Vermont tasted that year the bitter cup of desolation.

A dire scourge of spotted fever, or “plague,” the doctors called it, broke out, severest in Montpelier. Consternation was great among the Sabbath-abiding folk who claimed solemnly that the affliction was due to the worldly ways and “flunk and flummux” of the “foreigners” who came from other states to pass the summer in the Green Mountains. Even the women of Vermont, themselves, had taken to wearing laces, ribbands, frills and furbelows—​most unbecoming in God-fearing females!

Stagnant water stood in pools, here and there, houses were damp, there were no crops, and all food was mouldy and unwholesome, for lack of sunshine.

In Montpelier men went from house to house, carrying long bathing vessels, and such of the women as had not yet been attacked with the “plague” bathed the stricken ones in an infusion of hemlock boughs. Doctors bled them and dosed them with teas more or less harmful made of ginseng, pleurisy-root and marshmallow. Fresh air, sunshine and pure water with proper nourishment would have been better, but in those days bleeding and herb-teas were the two panaceas for all ills.

In Williston, Dame Susannah Wells, who had reached the ripe age of one hundred and four years and seen her descendants die year after year of old age—​without warning fell ill with the plague and died. Had it not been for this her acquaintances had long since come to the conclusion she would have lived forever. Children and babies were mowed down with equal impartiality by the Reaper; men and women succumbed; but Morgan’s hardihood saved him from any ill effects of the long, wet season.
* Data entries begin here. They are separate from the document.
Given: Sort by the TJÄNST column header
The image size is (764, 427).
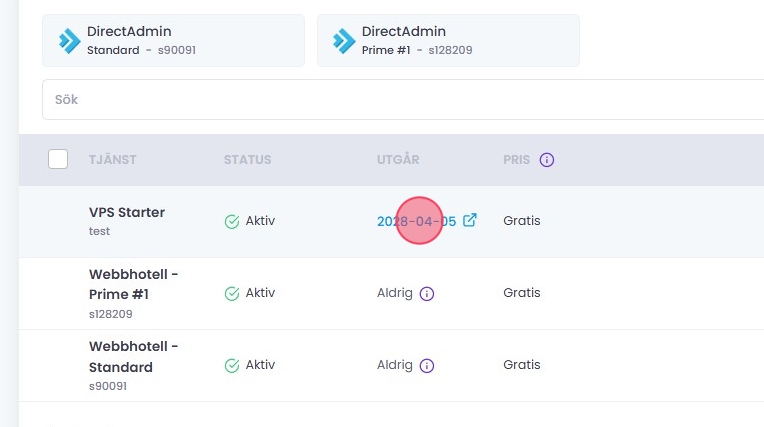Looking at the screenshot, I should 112,160.
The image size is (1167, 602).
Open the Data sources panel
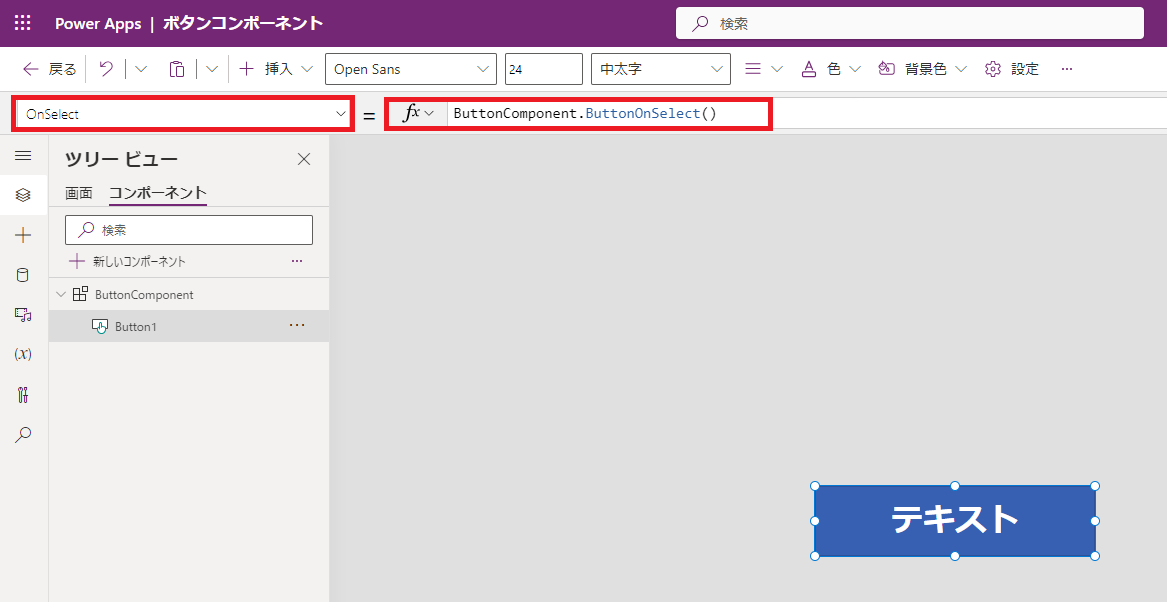pyautogui.click(x=23, y=275)
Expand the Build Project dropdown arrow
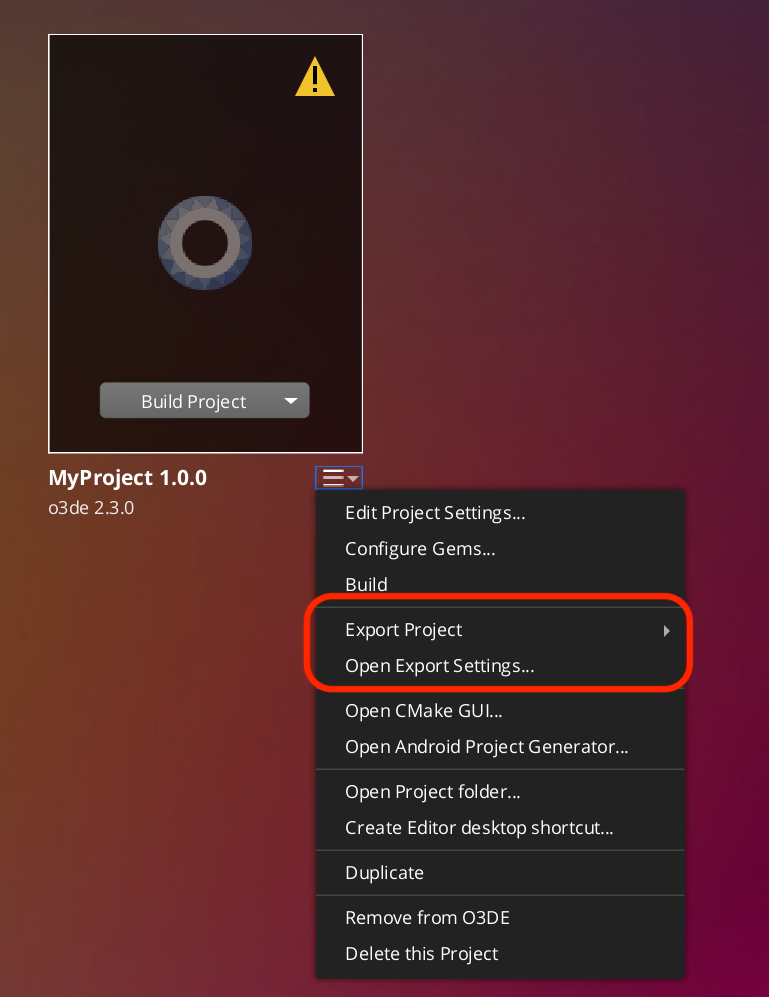Viewport: 769px width, 997px height. click(x=291, y=401)
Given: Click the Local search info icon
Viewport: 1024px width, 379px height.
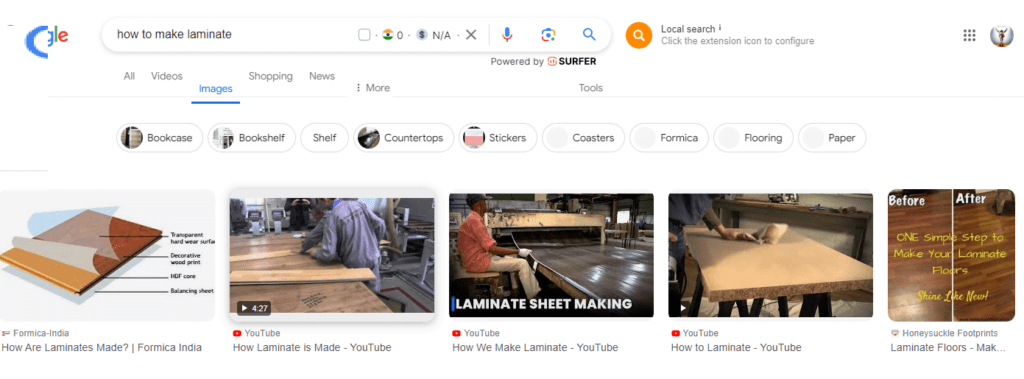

Events in his life, following 1811, were not of great importance and may be passed over until Stone put him up for sale in Burlington, at the stable of the Rev. Daniel Clark Sanders, President of the fine College on the hill. There he stayed for a long time, as he was growing old, they said, and no one wanted to buy him. President Sanders was quite willing, for he had the use and care of him all that while. Now and then Stone came to the stable with a prospective buyer, but a trade was never consummated.

As a convenient dooryard Ira Allen had given a space of fifty acres around the College, called The Green. It was still full of stumps and piles of brush, but made a delightful place for the cows and horses of the town to graze, and here Morgan had many agreeable experiences.

The merry students, passing by, gave him friendly greeting always and a dainty of some kind from their lunches; he learned to know the whistle of many and whinneyed to them as they ran toward him.

Often, as he stood nibbling grass he saw a strange looking youth limp across the Green with never a nod or greeting for him or any one else. Absorbed, stern of expression, and morose, this lad was destined to rise to prominence, the like of which could not be foreseen in one without influence, the son of a poor, hard working widow. This lame boy was none other than young Thaddeus Stevens, who, by industry and perseverance, gained his book-learning in Burlington and later graduated at Dartmouth College.

Burlington was now a very different place from the logging camp Morgan first remembered. The old wharf, made of a few logs fastened together, at the foot of King’s Street, had given way to a fine new one; houses had taken the place of camps and were scattered as far as the Winooski.